- WHAT THE EXERCISE ASKS -
Rewrite all of the entries below with every "Instruction" changed to "Goal", keeping everything else the same.

====== TASK INPUT ======

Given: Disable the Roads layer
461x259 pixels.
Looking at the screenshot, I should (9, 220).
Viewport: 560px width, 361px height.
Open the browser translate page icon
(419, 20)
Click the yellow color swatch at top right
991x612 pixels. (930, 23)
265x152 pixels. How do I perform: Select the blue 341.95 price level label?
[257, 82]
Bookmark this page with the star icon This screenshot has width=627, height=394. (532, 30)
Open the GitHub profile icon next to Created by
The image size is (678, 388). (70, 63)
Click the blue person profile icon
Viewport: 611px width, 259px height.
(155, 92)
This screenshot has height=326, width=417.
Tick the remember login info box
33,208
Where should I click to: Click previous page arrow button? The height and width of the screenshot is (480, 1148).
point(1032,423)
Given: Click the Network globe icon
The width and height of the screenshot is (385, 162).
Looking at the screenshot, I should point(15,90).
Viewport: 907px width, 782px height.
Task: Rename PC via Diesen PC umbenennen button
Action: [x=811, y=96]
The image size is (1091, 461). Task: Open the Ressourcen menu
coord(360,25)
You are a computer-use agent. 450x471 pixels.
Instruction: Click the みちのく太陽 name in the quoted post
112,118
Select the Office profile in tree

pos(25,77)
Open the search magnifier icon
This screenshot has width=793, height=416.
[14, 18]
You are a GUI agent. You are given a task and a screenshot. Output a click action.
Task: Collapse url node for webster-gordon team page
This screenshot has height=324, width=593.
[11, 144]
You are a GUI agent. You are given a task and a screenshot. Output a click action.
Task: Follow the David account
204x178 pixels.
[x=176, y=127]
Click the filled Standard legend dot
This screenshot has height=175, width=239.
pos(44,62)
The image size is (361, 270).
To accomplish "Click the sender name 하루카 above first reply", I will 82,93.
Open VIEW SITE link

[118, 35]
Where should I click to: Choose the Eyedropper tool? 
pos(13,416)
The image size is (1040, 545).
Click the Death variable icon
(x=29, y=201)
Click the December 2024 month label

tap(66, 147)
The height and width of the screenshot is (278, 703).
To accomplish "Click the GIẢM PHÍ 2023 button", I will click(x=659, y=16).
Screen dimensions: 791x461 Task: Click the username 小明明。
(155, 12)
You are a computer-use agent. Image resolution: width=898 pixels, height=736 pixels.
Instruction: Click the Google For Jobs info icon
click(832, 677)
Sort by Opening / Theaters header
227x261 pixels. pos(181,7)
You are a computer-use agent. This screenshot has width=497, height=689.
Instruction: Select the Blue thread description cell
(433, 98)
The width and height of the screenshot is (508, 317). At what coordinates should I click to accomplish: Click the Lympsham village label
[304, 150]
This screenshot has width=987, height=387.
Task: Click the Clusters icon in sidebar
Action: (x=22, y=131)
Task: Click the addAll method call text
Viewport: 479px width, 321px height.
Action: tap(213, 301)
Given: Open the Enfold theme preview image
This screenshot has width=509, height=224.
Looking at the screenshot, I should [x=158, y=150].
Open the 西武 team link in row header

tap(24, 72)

======

- WORKED ANSWER -
Given: Disable the Roads layer
461x259 pixels.
Looking at the screenshot, I should (9, 220).
Viewport: 560px width, 361px height.
Open the browser translate page icon
(419, 20)
Click the yellow color swatch at top right
991x612 pixels. (930, 23)
265x152 pixels. How do I perform: Select the blue 341.95 price level label?
[257, 82]
Bookmark this page with the star icon This screenshot has width=627, height=394. (532, 30)
Open the GitHub profile icon next to Created by
The image size is (678, 388). (70, 63)
Click the blue person profile icon
Viewport: 611px width, 259px height.
(155, 92)
This screenshot has height=326, width=417.
Tick the remember login info box
33,208
Where should I click to: Click previous page arrow button? The height and width of the screenshot is (480, 1148).
point(1032,423)
Given: Click the Network globe icon
The width and height of the screenshot is (385, 162).
Looking at the screenshot, I should point(15,90).
Viewport: 907px width, 782px height.
Task: Rename PC via Diesen PC umbenennen button
Action: [x=811, y=96]
The image size is (1091, 461). Task: Open the Ressourcen menu
coord(360,25)
You are a computer-use agent. 450x471 pixels.
Goal: Click the みちのく太陽 name in the quoted post
112,118
Select the Office profile in tree

pos(25,77)
Open the search magnifier icon
This screenshot has width=793, height=416.
[14, 18]
You are a GUI agent. You are given a task and a screenshot. Output a click action.
Task: Collapse url node for webster-gordon team page
This screenshot has height=324, width=593.
[11, 144]
You are a GUI agent. You are given a task and a screenshot. Output a click action.
Task: Follow the David account
204x178 pixels.
[x=176, y=127]
Click the filled Standard legend dot
This screenshot has height=175, width=239.
pos(44,62)
The image size is (361, 270).
To accomplish "Click the sender name 하루카 above first reply", I will 82,93.
Open VIEW SITE link

[118, 35]
Where should I click to: Choose the Eyedropper tool? 
pos(13,416)
The image size is (1040, 545).
Click the Death variable icon
(x=29, y=201)
Click the December 2024 month label

tap(66, 147)
The height and width of the screenshot is (278, 703).
To accomplish "Click the GIẢM PHÍ 2023 button", I will click(x=659, y=16).
Screen dimensions: 791x461 Task: Click the username 小明明。
(155, 12)
You are a computer-use agent. Image resolution: width=898 pixels, height=736 pixels.
Goal: Click the Google For Jobs info icon
click(832, 677)
Sort by Opening / Theaters header
227x261 pixels. pos(181,7)
You are a computer-use agent. This screenshot has width=497, height=689.
Goal: Select the Blue thread description cell
(433, 98)
The width and height of the screenshot is (508, 317). At what coordinates should I click to accomplish: Click the Lympsham village label
[304, 150]
This screenshot has width=987, height=387.
Task: Click the Clusters icon in sidebar
Action: (x=22, y=131)
Task: Click the addAll method call text
Viewport: 479px width, 321px height.
Action: tap(213, 301)
Given: Open the Enfold theme preview image
This screenshot has width=509, height=224.
Looking at the screenshot, I should [x=158, y=150].
Open the 西武 team link in row header

tap(24, 72)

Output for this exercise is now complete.